Task goal |
All of the data must be returned word for word.

Supplied information |
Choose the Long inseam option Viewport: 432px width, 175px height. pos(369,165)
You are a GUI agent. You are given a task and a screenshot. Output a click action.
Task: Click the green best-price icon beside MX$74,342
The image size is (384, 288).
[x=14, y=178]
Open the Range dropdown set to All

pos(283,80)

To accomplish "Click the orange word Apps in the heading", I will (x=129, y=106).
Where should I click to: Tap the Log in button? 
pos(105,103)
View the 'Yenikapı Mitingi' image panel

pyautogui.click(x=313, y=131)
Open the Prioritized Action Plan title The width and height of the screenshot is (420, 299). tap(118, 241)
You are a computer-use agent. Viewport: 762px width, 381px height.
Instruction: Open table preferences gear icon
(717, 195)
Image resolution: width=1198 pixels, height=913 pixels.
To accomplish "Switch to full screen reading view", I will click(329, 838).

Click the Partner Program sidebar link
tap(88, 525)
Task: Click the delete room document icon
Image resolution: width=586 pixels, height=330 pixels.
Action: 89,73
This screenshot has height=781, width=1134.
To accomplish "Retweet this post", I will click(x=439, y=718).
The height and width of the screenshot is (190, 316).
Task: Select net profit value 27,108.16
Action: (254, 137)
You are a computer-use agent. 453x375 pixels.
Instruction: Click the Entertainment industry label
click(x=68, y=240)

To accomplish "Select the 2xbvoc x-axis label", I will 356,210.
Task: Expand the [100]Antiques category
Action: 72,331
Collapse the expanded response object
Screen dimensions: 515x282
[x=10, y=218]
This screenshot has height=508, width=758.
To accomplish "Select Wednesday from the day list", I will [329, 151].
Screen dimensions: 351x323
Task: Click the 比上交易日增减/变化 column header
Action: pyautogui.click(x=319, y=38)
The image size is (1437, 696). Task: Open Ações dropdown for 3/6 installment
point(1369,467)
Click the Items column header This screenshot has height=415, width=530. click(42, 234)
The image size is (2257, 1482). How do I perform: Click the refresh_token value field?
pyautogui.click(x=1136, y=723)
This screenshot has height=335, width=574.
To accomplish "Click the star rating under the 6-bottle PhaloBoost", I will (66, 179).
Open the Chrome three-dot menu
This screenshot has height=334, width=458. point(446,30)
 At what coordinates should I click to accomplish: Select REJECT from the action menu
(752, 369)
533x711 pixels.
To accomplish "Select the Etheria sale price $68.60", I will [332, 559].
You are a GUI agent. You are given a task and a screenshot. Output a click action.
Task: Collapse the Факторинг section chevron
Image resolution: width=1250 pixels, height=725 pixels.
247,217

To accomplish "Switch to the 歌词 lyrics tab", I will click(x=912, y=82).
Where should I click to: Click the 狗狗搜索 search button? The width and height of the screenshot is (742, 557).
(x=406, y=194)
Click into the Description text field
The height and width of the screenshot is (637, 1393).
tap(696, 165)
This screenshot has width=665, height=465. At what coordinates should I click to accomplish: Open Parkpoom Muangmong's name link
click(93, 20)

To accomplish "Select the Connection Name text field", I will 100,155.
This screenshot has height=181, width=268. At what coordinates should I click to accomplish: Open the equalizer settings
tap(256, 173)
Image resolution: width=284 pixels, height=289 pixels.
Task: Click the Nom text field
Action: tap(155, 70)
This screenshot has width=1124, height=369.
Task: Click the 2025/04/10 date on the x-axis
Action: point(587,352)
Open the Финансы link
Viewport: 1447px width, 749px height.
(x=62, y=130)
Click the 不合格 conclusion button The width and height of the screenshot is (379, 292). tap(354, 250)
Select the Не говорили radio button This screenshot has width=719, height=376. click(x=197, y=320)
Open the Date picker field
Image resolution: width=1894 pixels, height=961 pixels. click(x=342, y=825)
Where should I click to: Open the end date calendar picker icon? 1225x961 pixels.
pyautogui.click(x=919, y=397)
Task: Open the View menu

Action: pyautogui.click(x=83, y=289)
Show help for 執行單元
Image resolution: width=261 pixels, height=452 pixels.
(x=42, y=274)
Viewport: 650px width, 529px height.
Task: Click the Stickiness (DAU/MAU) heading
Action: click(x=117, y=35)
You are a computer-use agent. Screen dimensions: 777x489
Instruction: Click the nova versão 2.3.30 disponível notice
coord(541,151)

Response to this task |
Choose the Long inseam option Viewport: 432px width, 175px height. pos(369,165)
You are a GUI agent. You are given a task and a screenshot. Output a click action.
Task: Click the green best-price icon beside MX$74,342
The image size is (384, 288).
[x=14, y=178]
Open the Range dropdown set to All

pos(283,80)

To accomplish "Click the orange word Apps in the heading", I will (x=129, y=106).
Where should I click to: Tap the Log in button? 
pos(105,103)
View the 'Yenikapı Mitingi' image panel

pyautogui.click(x=313, y=131)
Open the Prioritized Action Plan title The width and height of the screenshot is (420, 299). tap(118, 241)
You are a computer-use agent. Viewport: 762px width, 381px height.
Instruction: Open table preferences gear icon
(717, 195)
Image resolution: width=1198 pixels, height=913 pixels.
To accomplish "Switch to full screen reading view", I will click(329, 838).

Click the Partner Program sidebar link
tap(88, 525)
Task: Click the delete room document icon
Image resolution: width=586 pixels, height=330 pixels.
Action: 89,73
This screenshot has height=781, width=1134.
To accomplish "Retweet this post", I will click(x=439, y=718).
The height and width of the screenshot is (190, 316).
Task: Select net profit value 27,108.16
Action: (254, 137)
You are a computer-use agent. 453x375 pixels.
Instruction: Click the Entertainment industry label
click(x=68, y=240)

To accomplish "Select the 2xbvoc x-axis label", I will 356,210.
Task: Expand the [100]Antiques category
Action: 72,331
Collapse the expanded response object
Screen dimensions: 515x282
[x=10, y=218]
This screenshot has height=508, width=758.
To accomplish "Select Wednesday from the day list", I will [329, 151].
Screen dimensions: 351x323
Task: Click the 比上交易日增减/变化 column header
Action: pyautogui.click(x=319, y=38)
The image size is (1437, 696). Task: Open Ações dropdown for 3/6 installment
point(1369,467)
Click the Items column header This screenshot has height=415, width=530. click(42, 234)
The image size is (2257, 1482). How do I perform: Click the refresh_token value field?
pyautogui.click(x=1136, y=723)
This screenshot has height=335, width=574.
To accomplish "Click the star rating under the 6-bottle PhaloBoost", I will (66, 179).
Open the Chrome three-dot menu
This screenshot has height=334, width=458. point(446,30)
 At what coordinates should I click to accomplish: Select REJECT from the action menu
(752, 369)
533x711 pixels.
To accomplish "Select the Etheria sale price $68.60", I will [332, 559].
You are a GUI agent. You are given a task and a screenshot. Output a click action.
Task: Collapse the Факторинг section chevron
Image resolution: width=1250 pixels, height=725 pixels.
247,217

To accomplish "Switch to the 歌词 lyrics tab", I will click(x=912, y=82).
Where should I click to: Click the 狗狗搜索 search button? The width and height of the screenshot is (742, 557).
(x=406, y=194)
Click into the Description text field
The height and width of the screenshot is (637, 1393).
tap(696, 165)
This screenshot has width=665, height=465. At what coordinates should I click to accomplish: Open Parkpoom Muangmong's name link
click(93, 20)

To accomplish "Select the Connection Name text field", I will 100,155.
This screenshot has height=181, width=268. At what coordinates should I click to accomplish: Open the equalizer settings
tap(256, 173)
Image resolution: width=284 pixels, height=289 pixels.
Task: Click the Nom text field
Action: tap(155, 70)
This screenshot has width=1124, height=369.
Task: Click the 2025/04/10 date on the x-axis
Action: point(587,352)
Open the Финансы link
Viewport: 1447px width, 749px height.
(x=62, y=130)
Click the 不合格 conclusion button The width and height of the screenshot is (379, 292). tap(354, 250)
Select the Не говорили radio button This screenshot has width=719, height=376. click(x=197, y=320)
Open the Date picker field
Image resolution: width=1894 pixels, height=961 pixels. click(x=342, y=825)
Where should I click to: Open the end date calendar picker icon? 1225x961 pixels.
pyautogui.click(x=919, y=397)
Task: Open the View menu

Action: pyautogui.click(x=83, y=289)
Show help for 執行單元
Image resolution: width=261 pixels, height=452 pixels.
(x=42, y=274)
Viewport: 650px width, 529px height.
Task: Click the Stickiness (DAU/MAU) heading
Action: click(x=117, y=35)
You are a computer-use agent. Screen dimensions: 777x489
Instruction: Click the nova versão 2.3.30 disponível notice
coord(541,151)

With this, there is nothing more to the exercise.